4« Money, money, money »

Andy ne parle pas volontiers d’argent. « Je vis bien, mais je ne gagne pas 10.000 euros par mois non plus. J’économise pour m’acheter un appart. » Et ça fait combien ? Mystère. Andy fait « très peu de placement de produits » : elle a choisi de ne (quasiment) pas vanter de marques dans ses vidéos, malgré d’importantes sollicitations.

5Ex-mannequin

Oui, elle a été miss Berry-Val de Loire à 20 ans, mais ne souhaite plus évoquer ce passé, ni son passage éclair dans « Secret Story » en 2007. Elle a ensuite été mannequin, aux Etats-Unis.

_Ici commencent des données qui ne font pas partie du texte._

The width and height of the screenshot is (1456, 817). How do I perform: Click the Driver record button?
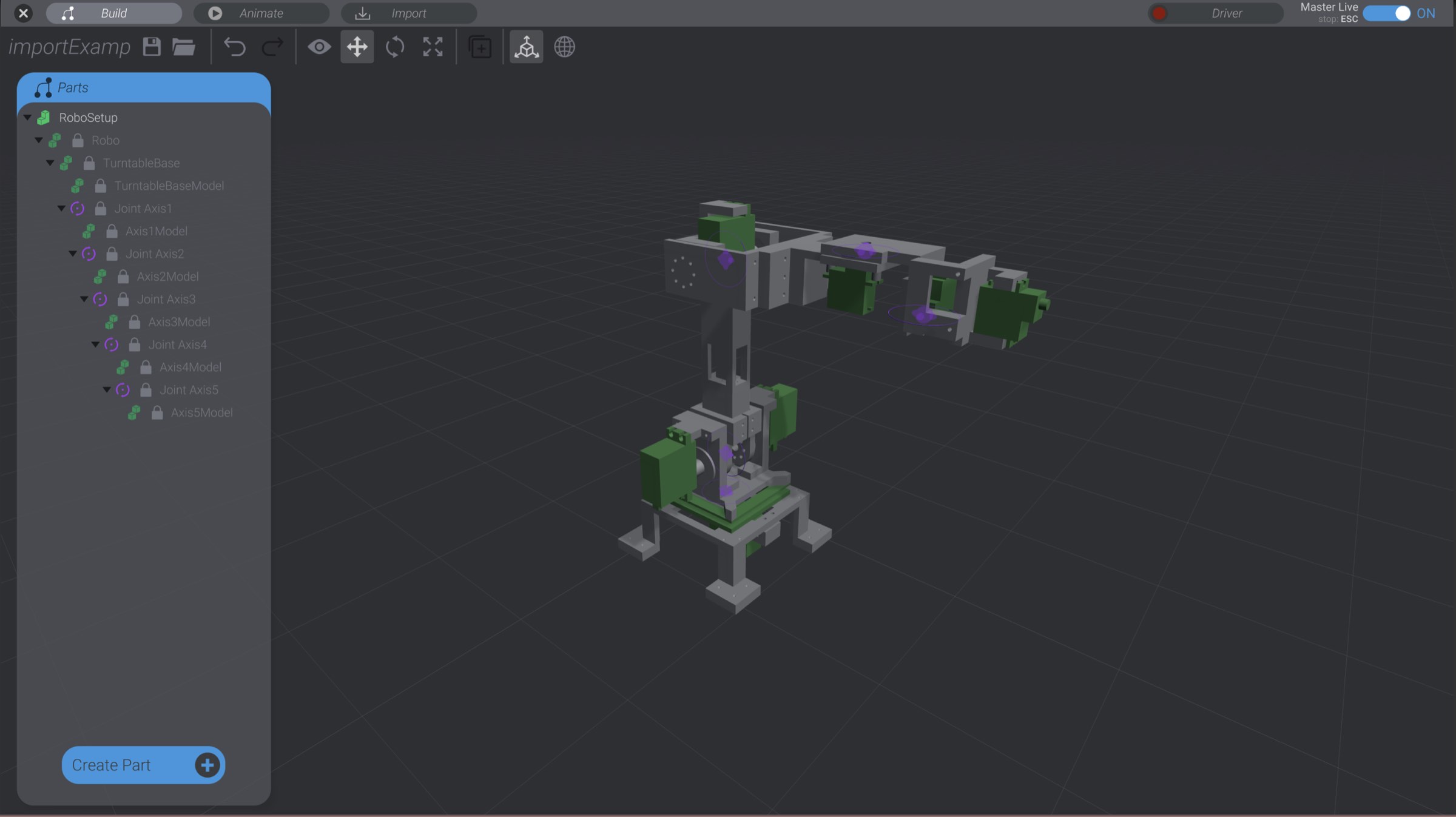(1159, 13)
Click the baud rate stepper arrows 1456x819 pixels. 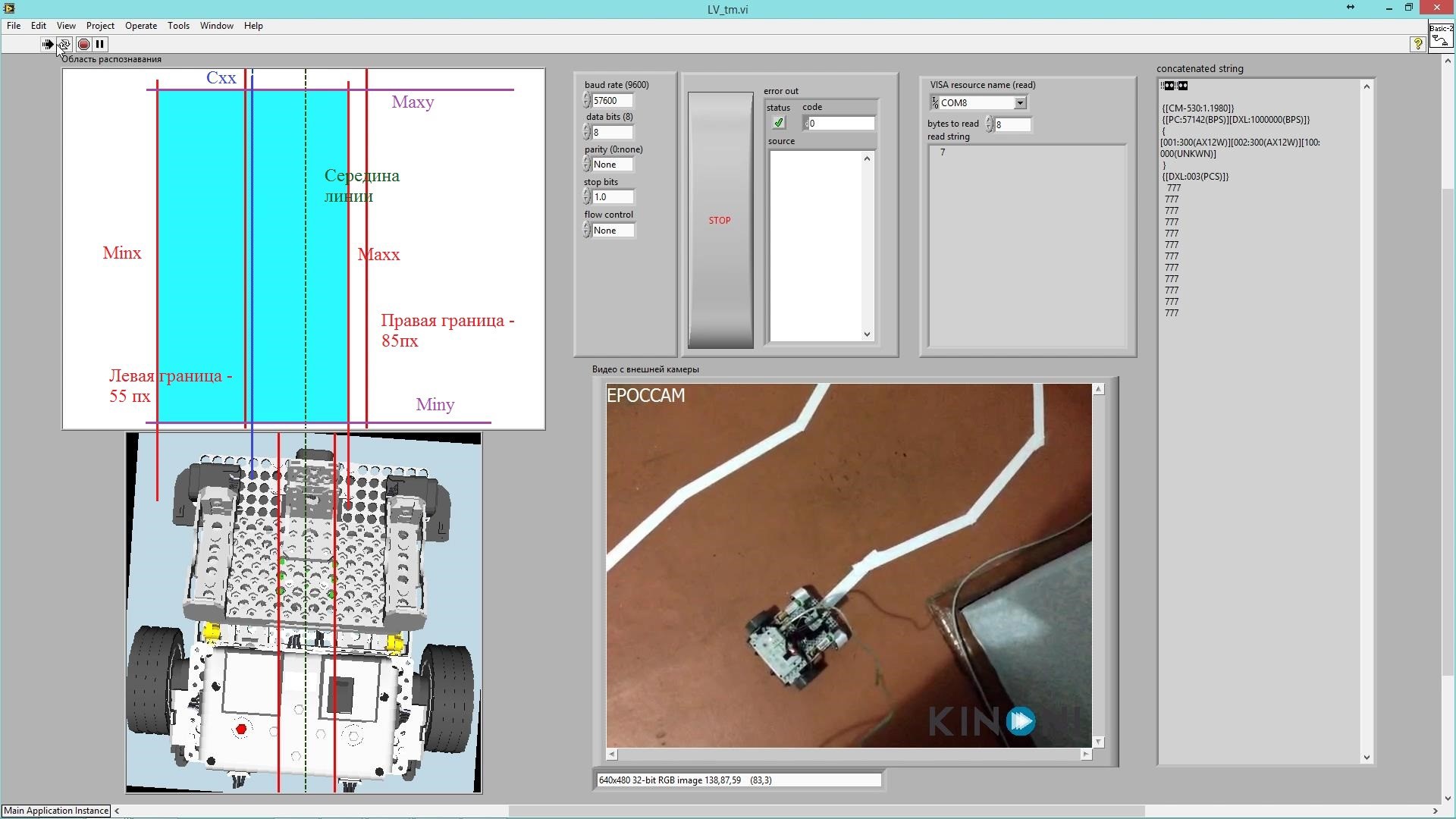586,100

« Je bossais dans une très bonne agence, entre Miami et New York, mais c’était difficile à supporter : la question du poids, la pression. J’ai tenu six ans. »

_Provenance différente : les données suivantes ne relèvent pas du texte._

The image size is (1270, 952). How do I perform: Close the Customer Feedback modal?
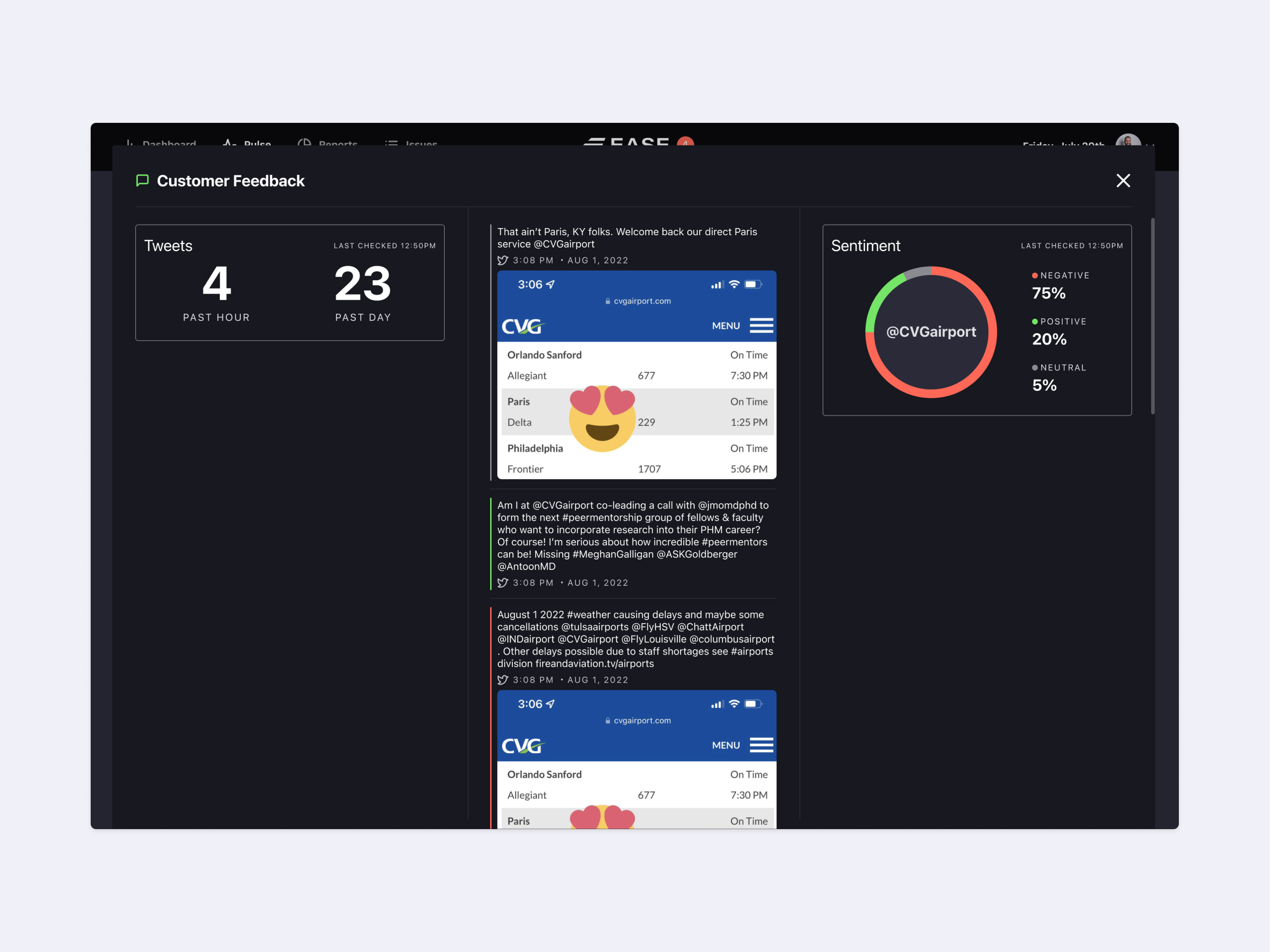pyautogui.click(x=1123, y=180)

A son retour en France, à 26 ans, elle se demande quoi faire. « Je passais mes journées à regarder des vidéos de Norman et de Cyprien. » Outre-Atlantique, les YouTubeuses cartonnaient. Pourquoi pas elle ?

6Dessin

Après un bac arts appliqués, souhaitant devenir designer, elle commence une école d’arts… qui l’a dégoûtée. « Après, je n’ai plus jamais mis les pieds dans un musée. Ni dessiné ni peint. Un vrai traumatisme. »

7Notoriété

C’est le propre des YouTubeurs : les ados sont hystériques quand ils les voient ; les adultes ne savent même pas qu’ils existent. « Il y a des horaires où je peux sortir, et d’autres, non. J’ai un public de filles entre 15 et 20 ans. Je suis comme leur grande soeur. »

8404 Editions


Andy a été éditée grâce à Lola Salines, jeune éditrice de Gründ assassinée au Bataclan, qui portait le projet chez 404 Editions. « Je l’ai rencontrée une fois, elle avait commencé à me lire. Ça a été très dur. » En hommage, Lola apparaît sur un petit dessin, montée sur le dos d’une licorne.

9Netiquette


Ses potes sont YouTubeurs. « Ma meilleure amie, c’est Shera, que je connais depuis un an. » Andy croise Norman et Cyprien en soirée et a invité la comique Natoo à son anniversaire. Seul hic : l’étiquette YouTube. « Tu ne parles jamais en premier à un YouTubeur qui a plus d’abonnés que toi, car il ne faut pas avoir l’air intéressé [passer dans une vidéo d’une star peut faire grimper sa propre notoriété, NDLR]. Ça crée des rapports bizarres. »


(404 Editions)

10Série-addict

« ‘Game of Thrones’, c’est toute ma vie. » Elle ne jure que par la noble Brienne, aime l’affreux Ramsay Snow, affiche des posters dans ses W-C et a même accroché la maxime « Valar morghulis » (« Tout homme doit mourir ») au-dessus de sa télé. En cas de grosse tête, ça vous remet les idées en place.